Müller’s clear soprano rings out with authority and aching honesty, and she is sensitively accompanied by the excellent pianist Juliane Ruf. The Poulenc songs, particularly—two sets of his most beguiling works—are the highlights of a superlative recording.
VOD of the Week
Why Don’t You Just Die?
(Arrow)
Kirill Sokolov’s jet-black kind-of comedy follows a young man who’s egged on by his girlfriend to kill her father—and that’s just the beginning of 90 minutes’ worth of back-stabbings (figurative and literal), double-crossings and some of the most ridiculously over-the-top bloodlettings in a while.
Whether such violence is an acceptable form of entertainment is, of course, the sticking point; but Sokolov’s irreverence keeps one watching to see what lunacy he’s dreamed up, and his cast is game enough to make it seem as real—or at least as surreal—as possible.
Blu-rays of the Week
Alastair Sim’s School for Laughter
(Film Movement Classics)
The great British actor Alastair Sim—best known for playing Scrooge in the 1951 movie version of A Christmas Carol—is the focus of this boxed set containing four comedies to which he contributed: the best of the lot are the classic girls-school farce, 1954’s The Belles of St Trinian’s (in which he plays both the headmistress and her gambling brother) and 1960’s hilarious School for Scoundrels.
All four B&W films have been lovingly restored; extras include interviews with scholars, historians and even Sim’s daughter.
The Cremator
(Criterion)
In this caustic 1969 black comedy, the head of a crematorium in 1930s Czechoslovakia follows the Nazis’ agenda to its ultimate end, and his own “final solution”: beginning with his Jewish wife and children.
Czech director Juraj Herz’s allegory of evil might be too heavyhanded, but his dazzling visual slight-of-hand, Rudolf Hrušínský’s tremendously portentous performance and Zdeněk Liška’s scarily perfect score make this an especially potent example of the Czech New Wave. As usual, Criterion has an excellent hi-def transfer; extras comprise Herz’s 1965 short, The Junk Shop; 1993 Hrušínský interview; 2011 featurette of Herz returning to his film’s locations; and a 55-minute documentary about Liška.
Guns Akimbo
(Lionsgate)
Daniel Radcliffe plays a nerdy video-game developer who becomes the prey in a terminal live-streamed death match in Jason Lei Howden’s pointlessly—and repetitively—ultra-violent actioner that’s heavy on blood, guts and flying bullets but light on everything else.

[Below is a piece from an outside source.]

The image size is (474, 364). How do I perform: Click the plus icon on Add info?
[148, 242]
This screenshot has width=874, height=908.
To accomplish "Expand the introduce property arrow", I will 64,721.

Radcliffe is unsurprisingly unable to fashion an interesting character out of someone with guns welded onto his hands; Samara Weaving persuasively plays the professional killer tracking him down, but how expert is she if 99.9 percent of her shots miss? The film looks fine on Blu.
CD of the Week
La Passione—Barbara Hannigan
(Alpha)
The remarkably daring Canadian soprano Barbara Hannigan returns with another spectacular recording, as she does double duty as a singer—on two fiendishly difficult modernist works of the mid and late 20th century—and conductor, on Joseph Haydn's Symphony No. 49, which gives this album its title.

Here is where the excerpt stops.